E passou mesmo. Com uma casa em Águas Lindas, um bazar, o serviço de diarista, a carteira assinada no posto da PRF e agora o início da alfabetização, dona Socorro pode vislumbrar a chance de um futuro brilhante. “Hoje, eu tenho onde morar, coisa que eu pensei que eu não ia ter, mas eu tenho. Eu sou uma vencedora”, desabafa entre lágrimas.
O alívio parece também vir da convivência com os agentes da PRF, dos quais dona Socorro faz questão de lembrar: “Eu gosto tanto, não deixe de anotar! Pra você ter uma ideia, na minha primeira semana de trabalho eu fiquei presa em casa com a porta emperrada, mas não queria perder o trabalho, fiquei tão agoniada que pulei do segundo andar e acabei quebrando meu pé.
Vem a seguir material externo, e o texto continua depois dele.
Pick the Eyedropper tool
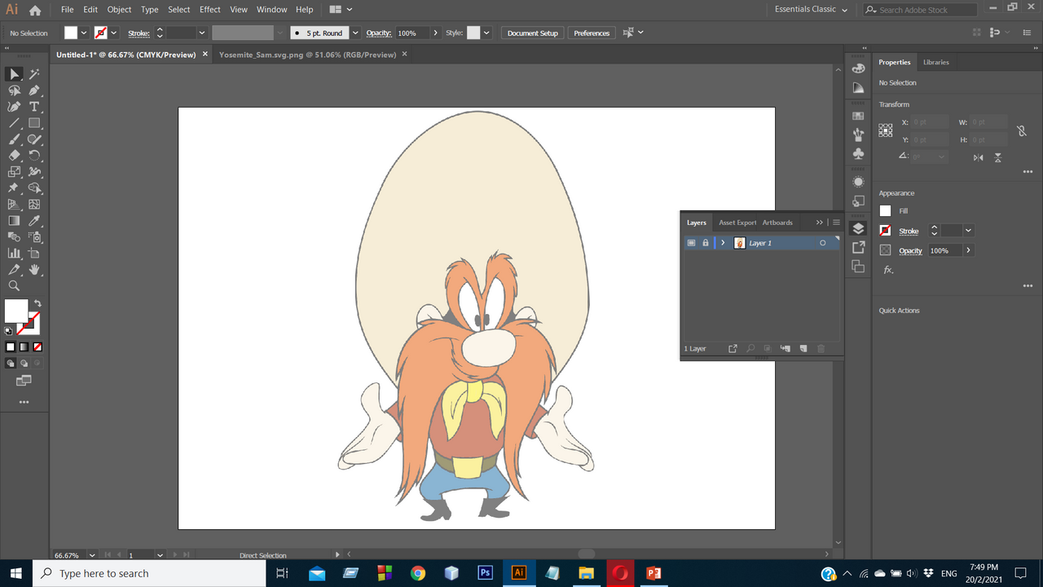1043x587 pixels. 34,221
Fiquei a ponto de perder o emprego, mas eles se juntaram e conversaram com a empresa para interceder por mim, porque como eu tive meu acidente fora da empresa em (período de) experiência eu podia acabar perdendo o emprego, mas graças a eles eu consegui ir ao médico, consegui fazer minha cirurgia, e consegui voltar a trabalhar. Lá que eu me encontrei, é um trabalho muito digno. Eu nunca tinha tido um trabalho como esse, com pessoas que me acolheram assim”.
A perseverança e resiliência de dona Socorro é atestada por Patrícia: “Eu acho que ela foi conquistando todos nós, não vou dizer que ela é uma mãe para mim só porque nós temos quase a mesma idade. Eu, como policial, vejo que algumas pessoas, por conta das dificuldades, vão para a criminalidade, escolhem um caminho ruim, mas ela não. Mesmo passando por tantos problemas, ainda assim, ela ficou com as filhas, e nunca cometeu um ato ilícito, nunca partiu para a criminalidade, essa perseverança é linda”.
Os próximos passos? Dona Socorro já tem até planos: “Pensei que nem tinha mais tempo, mas 47 anos ainda é tempo de aprender e eu quero continuar aprendendo, quero ir para o EJA (Educação de Jovens e Adultos), quero até fazer uma faculdade de matemática. Já até falo para ela (a polícia Patrícia) que quero ser contadora dela”.
Vale lembrar que a corrente do bem (e da alfabetização) não chegou ao fim com dona Socorro. Patrícia contou à reportagem que, inspirados nas aulas da auxiliar de serviços gerais, agentes de outro posto da PRF, no Recanto das Emas, também começaram a ajudar outro servidor terceirizado a se alfabetizar: “Eu não estou sozinha nessa história”.